The patient MDP (Byron Starkey) presents with difficult symptoms of painful peripheral neuropathy. This raises several questions:small fiber vs large fiber? Have contributing causes such as diabetes, hypothyroidism, anemia, Lumbar nerve compression, tarsal tunnel syndrome, interdigital neuoma been ruled out?? Lumbar MRI?? Labwork including ANA? In my practice, we see patients with neuropathies and roughly 60% have underlying cause (we refer for neuro consult, EMG, NCV), and 40% idiopathic. Generally our approach (prior to the Lyrica-Gabapentin-Cymbalta options) is topical treatment ( + oral where indicated). Topical treatment of Neurogen has been suggested and has been very promising in our experience. Placement of this can be either over the tarsal tunnel-deep peroneal-sural nerves and/or over the interdigital spaces. Also, we have utilzed various combinations of topical comp0unded PLO gel + Lidocaine, Ketoprofen, Ketamine - again small areas of treatment TID and monitorig for skin irritation. Generally well tolerated. Also topical Biofreeze, EMLA (small surface areas), topical Lidoderm 5% small patch over a few "hot spots" are some other approaches. Small fiber neuropathy , especially in diabetic patients and confirmed by 3 mm skin punch biopsy has shown some clinical symptomatic improvement according to recent work by Allen Jacobs DPM and Mackie D.P.M. --they found some lessening of paresthetic symptoms with oral Metanx (L-methylfolate) taken once or twice daily which has been our finding as well. Other oral approaches for neuropathy have been Benfotiamine, alpha lipoic acid. John A Senneff has published a series of 3 books on neuropathy which may be useful.

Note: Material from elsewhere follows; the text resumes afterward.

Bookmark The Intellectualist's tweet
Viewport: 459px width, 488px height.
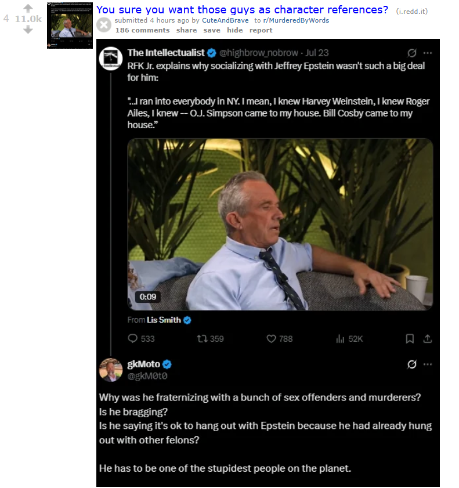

I believe it is important to determine etiology(ies) if possible, and rule out "double crush" from tarsal tunnel etc. Address biomechanics if contributory. Go after specific anatomic areas or nerve "trunks" with topicals. Not trying to be exhaustive in this post, just putting forth a few ideas for thought/discussion. All the best in 2010.

 

Hi Guys, difficult problem - painful peripheral neauropathy. Just a thought - have had patients using many of the quoted treatments. Some patients don't like the heavy drug therapies due to their side effects . This is especially true if the person is elderly and living alone. The opsite has worked for a time in some cases. Have recently been trying a TENS (Circulation Booster) to reduce symptoms to help sleeping in one idiopathic PN patient. Must also agree that exercise in the afternoon seems to help aswell. Has Anyone else tried the TENS to control symptoms? There are some research papers suggesting that it can take up to six months to show improvements. Any comments?

 

Folks
re painful neuropathy in diabetes and LL's post - is there actually evidence that improved glycaemic control leads to reduction of symptoms, especially in the short term? Clearly there are countless reasons why glycaemic control should be optimised, especially terms of avoidance of neuropathy in the first place. I've come across instances of where patients' glycaemic control has improved dramatically over a short period and this has triggered painful symptoms. I'm not doubting that in order to facilitate a reduction in symptoms in the long run then glycaemic control is an important factor, just that i'd temper expectations of a reduction in blood glucose levels and their variance leading to any perceptible improvement in symptoms in the initial months. Experience suggests it takes a very long time.


Cheers

 

benfotiamine has reduced pain level .Have used solo or in combo with lyrica . patients appreciate the lack of side affects or drug interaction.

 

Byron,
If it was me I would run new pathology ( if they did not have recent ones), this way you can rule out other nasties. As you would do with all of your patients a circulatory examination of the feet, including all of her pulses could be a start. Rule out Family history..are the soles of her feet smooth and with no blemishes, I would ascertain how her activies of daily living comprise of...Of course rule out diabetes...maybe it could be incorrect footwear...Is the Patient obese - (without being nasty)...does she do anything to help herself ...other than complaining such as regular gentle exercise... and I would also exclude all other connective tissue disorders.. and lastly review her medications thoroughly - prescribed or non prescribed and do we take other drugs or substances.... Hoping this helps
Rescued.

 

I recently had a patient who complained of terrible cramps and burning sensations in her feet and legs when trying to sleep.
I wasnt sure of the burning sensations and attributed it to some form of peripheral neuropathy associated to her diabetes.
I suggested dry needling of some foot muscles and gastroc/soleus to try and help with the cramps.
She came back 2 weeks later and had been able to sleep without the burning sensation and cramp free for the 1st week. She was beginning to feel some burning again but not as bad as previously. So I dry needled her again and will await the outcome

 

Sorry to hijack the these
Am

 

Sorry to hijack the thead
Any where to learn dry needling in Melbourne ? Short course etc

 

Press Release:
How does exercise affect nerve pain?
Experiments show exercise-related reductions in neuropathic pain and inflammatory mediators

 

Press Release:
Putting a block on neuropathic pain before it starts
Liposomes packed with local anesthetic could block the nerve signals that reprogram pain centers and cause chronic, debilitating pain

 

Hey Byron - Janine from Hillcrest

Also rule out heavy alchohol usage (not necessarily alcoholism) and Vit B/folic acid deficiency.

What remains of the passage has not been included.